==== Provided data ====
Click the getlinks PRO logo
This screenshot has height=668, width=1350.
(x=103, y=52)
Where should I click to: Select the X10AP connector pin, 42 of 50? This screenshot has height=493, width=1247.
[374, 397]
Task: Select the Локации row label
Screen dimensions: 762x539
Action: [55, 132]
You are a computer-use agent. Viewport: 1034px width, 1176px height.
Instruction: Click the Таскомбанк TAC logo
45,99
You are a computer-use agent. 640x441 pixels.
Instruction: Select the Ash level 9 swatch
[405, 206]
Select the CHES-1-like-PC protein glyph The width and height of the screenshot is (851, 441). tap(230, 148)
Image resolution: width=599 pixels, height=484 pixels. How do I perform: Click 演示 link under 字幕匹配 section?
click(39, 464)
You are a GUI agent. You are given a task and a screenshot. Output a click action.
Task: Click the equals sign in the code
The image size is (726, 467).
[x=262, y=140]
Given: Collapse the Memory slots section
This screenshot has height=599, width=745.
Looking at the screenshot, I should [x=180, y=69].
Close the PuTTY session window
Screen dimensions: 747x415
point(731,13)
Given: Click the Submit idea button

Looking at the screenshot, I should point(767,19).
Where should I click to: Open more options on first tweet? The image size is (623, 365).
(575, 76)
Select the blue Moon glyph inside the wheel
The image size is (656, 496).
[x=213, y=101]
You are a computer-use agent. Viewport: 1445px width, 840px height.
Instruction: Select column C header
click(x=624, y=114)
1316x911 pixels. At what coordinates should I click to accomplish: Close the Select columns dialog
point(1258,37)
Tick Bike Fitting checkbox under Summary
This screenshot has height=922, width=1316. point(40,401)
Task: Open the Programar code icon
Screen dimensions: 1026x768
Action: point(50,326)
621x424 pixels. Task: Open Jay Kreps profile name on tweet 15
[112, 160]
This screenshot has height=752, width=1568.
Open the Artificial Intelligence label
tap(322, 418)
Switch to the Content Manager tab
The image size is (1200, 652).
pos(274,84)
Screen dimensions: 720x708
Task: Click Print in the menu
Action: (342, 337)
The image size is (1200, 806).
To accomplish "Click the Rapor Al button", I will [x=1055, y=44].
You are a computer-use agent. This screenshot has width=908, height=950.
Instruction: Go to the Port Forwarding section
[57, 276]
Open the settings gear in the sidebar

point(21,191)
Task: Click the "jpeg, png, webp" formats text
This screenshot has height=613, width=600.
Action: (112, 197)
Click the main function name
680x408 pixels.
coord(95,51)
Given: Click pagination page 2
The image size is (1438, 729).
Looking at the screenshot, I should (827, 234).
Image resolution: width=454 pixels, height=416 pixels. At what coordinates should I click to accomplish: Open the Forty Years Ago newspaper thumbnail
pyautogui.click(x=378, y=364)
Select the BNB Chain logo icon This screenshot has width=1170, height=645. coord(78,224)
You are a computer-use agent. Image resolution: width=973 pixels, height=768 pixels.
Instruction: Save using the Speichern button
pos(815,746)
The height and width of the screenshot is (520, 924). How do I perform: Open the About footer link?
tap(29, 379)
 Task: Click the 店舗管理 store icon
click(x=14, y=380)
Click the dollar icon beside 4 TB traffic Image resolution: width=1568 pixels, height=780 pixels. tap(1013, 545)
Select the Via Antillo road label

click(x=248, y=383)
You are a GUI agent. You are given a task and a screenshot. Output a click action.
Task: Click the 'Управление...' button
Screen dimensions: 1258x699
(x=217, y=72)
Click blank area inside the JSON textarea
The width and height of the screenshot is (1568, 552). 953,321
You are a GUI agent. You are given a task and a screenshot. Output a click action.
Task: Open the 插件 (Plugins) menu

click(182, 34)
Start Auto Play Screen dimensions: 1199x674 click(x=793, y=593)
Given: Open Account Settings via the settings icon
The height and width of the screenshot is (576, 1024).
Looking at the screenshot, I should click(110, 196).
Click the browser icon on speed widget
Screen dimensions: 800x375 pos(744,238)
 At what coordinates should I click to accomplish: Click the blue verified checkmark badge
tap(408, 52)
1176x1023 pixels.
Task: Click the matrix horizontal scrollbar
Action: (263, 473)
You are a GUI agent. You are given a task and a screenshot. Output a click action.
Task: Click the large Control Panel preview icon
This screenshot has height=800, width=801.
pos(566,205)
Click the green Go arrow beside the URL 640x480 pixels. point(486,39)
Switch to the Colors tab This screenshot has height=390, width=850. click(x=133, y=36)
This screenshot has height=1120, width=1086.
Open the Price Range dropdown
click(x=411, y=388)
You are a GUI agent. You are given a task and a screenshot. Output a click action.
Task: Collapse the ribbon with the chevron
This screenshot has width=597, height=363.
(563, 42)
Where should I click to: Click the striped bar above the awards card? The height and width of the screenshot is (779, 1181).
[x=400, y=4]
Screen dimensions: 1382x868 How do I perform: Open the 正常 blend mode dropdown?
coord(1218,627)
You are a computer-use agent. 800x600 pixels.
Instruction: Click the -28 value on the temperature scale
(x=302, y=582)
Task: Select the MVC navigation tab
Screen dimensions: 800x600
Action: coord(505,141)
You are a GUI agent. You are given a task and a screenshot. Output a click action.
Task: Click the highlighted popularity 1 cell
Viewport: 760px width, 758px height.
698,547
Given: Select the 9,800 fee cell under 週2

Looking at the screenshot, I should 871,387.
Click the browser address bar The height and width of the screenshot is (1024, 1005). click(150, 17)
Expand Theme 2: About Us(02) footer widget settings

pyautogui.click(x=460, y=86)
====
Action item |
With nothing left out, return each entry exactly.

Your solution |
Click the getlinks PRO logo
This screenshot has height=668, width=1350.
(x=103, y=52)
Where should I click to: Select the X10AP connector pin, 42 of 50? This screenshot has height=493, width=1247.
[374, 397]
Task: Select the Локации row label
Screen dimensions: 762x539
Action: [55, 132]
You are a computer-use agent. Viewport: 1034px width, 1176px height.
Instruction: Click the Таскомбанк TAC logo
45,99
You are a computer-use agent. 640x441 pixels.
Instruction: Select the Ash level 9 swatch
[405, 206]
Select the CHES-1-like-PC protein glyph The width and height of the screenshot is (851, 441). tap(230, 148)
Image resolution: width=599 pixels, height=484 pixels. How do I perform: Click 演示 link under 字幕匹配 section?
click(39, 464)
You are a GUI agent. You are given a task and a screenshot. Output a click action.
Task: Click the equals sign in the code
The image size is (726, 467).
[x=262, y=140]
Given: Collapse the Memory slots section
This screenshot has height=599, width=745.
Looking at the screenshot, I should [x=180, y=69].
Close the PuTTY session window
Screen dimensions: 747x415
point(731,13)
Given: Click the Submit idea button

Looking at the screenshot, I should point(767,19).
Where should I click to: Open more options on first tweet? The image size is (623, 365).
(575, 76)
Select the blue Moon glyph inside the wheel
The image size is (656, 496).
[x=213, y=101]
You are a computer-use agent. Viewport: 1445px width, 840px height.
Instruction: Select column C header
click(x=624, y=114)
1316x911 pixels. At what coordinates should I click to accomplish: Close the Select columns dialog
point(1258,37)
Tick Bike Fitting checkbox under Summary
This screenshot has height=922, width=1316. point(40,401)
Task: Open the Programar code icon
Screen dimensions: 1026x768
Action: point(50,326)
621x424 pixels. Task: Open Jay Kreps profile name on tweet 15
[112, 160]
This screenshot has height=752, width=1568.
Open the Artificial Intelligence label
tap(322, 418)
Switch to the Content Manager tab
The image size is (1200, 652).
pos(274,84)
Screen dimensions: 720x708
Task: Click Print in the menu
Action: (342, 337)
The image size is (1200, 806).
To accomplish "Click the Rapor Al button", I will [x=1055, y=44].
You are a computer-use agent. This screenshot has width=908, height=950.
Instruction: Go to the Port Forwarding section
[57, 276]
Open the settings gear in the sidebar

point(21,191)
Task: Click the "jpeg, png, webp" formats text
This screenshot has height=613, width=600.
Action: (112, 197)
Click the main function name
680x408 pixels.
coord(95,51)
Given: Click pagination page 2
The image size is (1438, 729).
Looking at the screenshot, I should (827, 234).
Image resolution: width=454 pixels, height=416 pixels. At what coordinates should I click to accomplish: Open the Forty Years Ago newspaper thumbnail
pyautogui.click(x=378, y=364)
Select the BNB Chain logo icon This screenshot has width=1170, height=645. coord(78,224)
You are a computer-use agent. Image resolution: width=973 pixels, height=768 pixels.
Instruction: Save using the Speichern button
pos(815,746)
The height and width of the screenshot is (520, 924). How do I perform: Open the About footer link?
tap(29, 379)
 Task: Click the 店舗管理 store icon
click(x=14, y=380)
Click the dollar icon beside 4 TB traffic Image resolution: width=1568 pixels, height=780 pixels. tap(1013, 545)
Select the Via Antillo road label

click(x=248, y=383)
You are a GUI agent. You are given a task and a screenshot. Output a click action.
Task: Click the 'Управление...' button
Screen dimensions: 1258x699
(x=217, y=72)
Click blank area inside the JSON textarea
The width and height of the screenshot is (1568, 552). 953,321
You are a GUI agent. You are given a task and a screenshot. Output a click action.
Task: Open the 插件 (Plugins) menu

click(182, 34)
Start Auto Play Screen dimensions: 1199x674 click(x=793, y=593)
Given: Open Account Settings via the settings icon
The height and width of the screenshot is (576, 1024).
Looking at the screenshot, I should click(110, 196).
Click the browser icon on speed widget
Screen dimensions: 800x375 pos(744,238)
 At what coordinates should I click to accomplish: Click the blue verified checkmark badge
tap(408, 52)
1176x1023 pixels.
Task: Click the matrix horizontal scrollbar
Action: (263, 473)
You are a GUI agent. You are given a task and a screenshot. Output a click action.
Task: Click the large Control Panel preview icon
This screenshot has height=800, width=801.
pos(566,205)
Click the green Go arrow beside the URL 640x480 pixels. point(486,39)
Switch to the Colors tab This screenshot has height=390, width=850. click(x=133, y=36)
This screenshot has height=1120, width=1086.
Open the Price Range dropdown
click(x=411, y=388)
You are a GUI agent. You are given a task and a screenshot. Output a click action.
Task: Collapse the ribbon with the chevron
This screenshot has width=597, height=363.
(563, 42)
Where should I click to: Click the striped bar above the awards card? The height and width of the screenshot is (779, 1181).
[x=400, y=4]
Screen dimensions: 1382x868 How do I perform: Open the 正常 blend mode dropdown?
coord(1218,627)
You are a computer-use agent. 800x600 pixels.
Instruction: Click the -28 value on the temperature scale
(x=302, y=582)
Task: Select the MVC navigation tab
Screen dimensions: 800x600
Action: coord(505,141)
You are a GUI agent. You are given a task and a screenshot. Output a click action.
Task: Click the highlighted popularity 1 cell
Viewport: 760px width, 758px height.
698,547
Given: Select the 9,800 fee cell under 週2

Looking at the screenshot, I should 871,387.
Click the browser address bar The height and width of the screenshot is (1024, 1005). click(150, 17)
Expand Theme 2: About Us(02) footer widget settings

pyautogui.click(x=460, y=86)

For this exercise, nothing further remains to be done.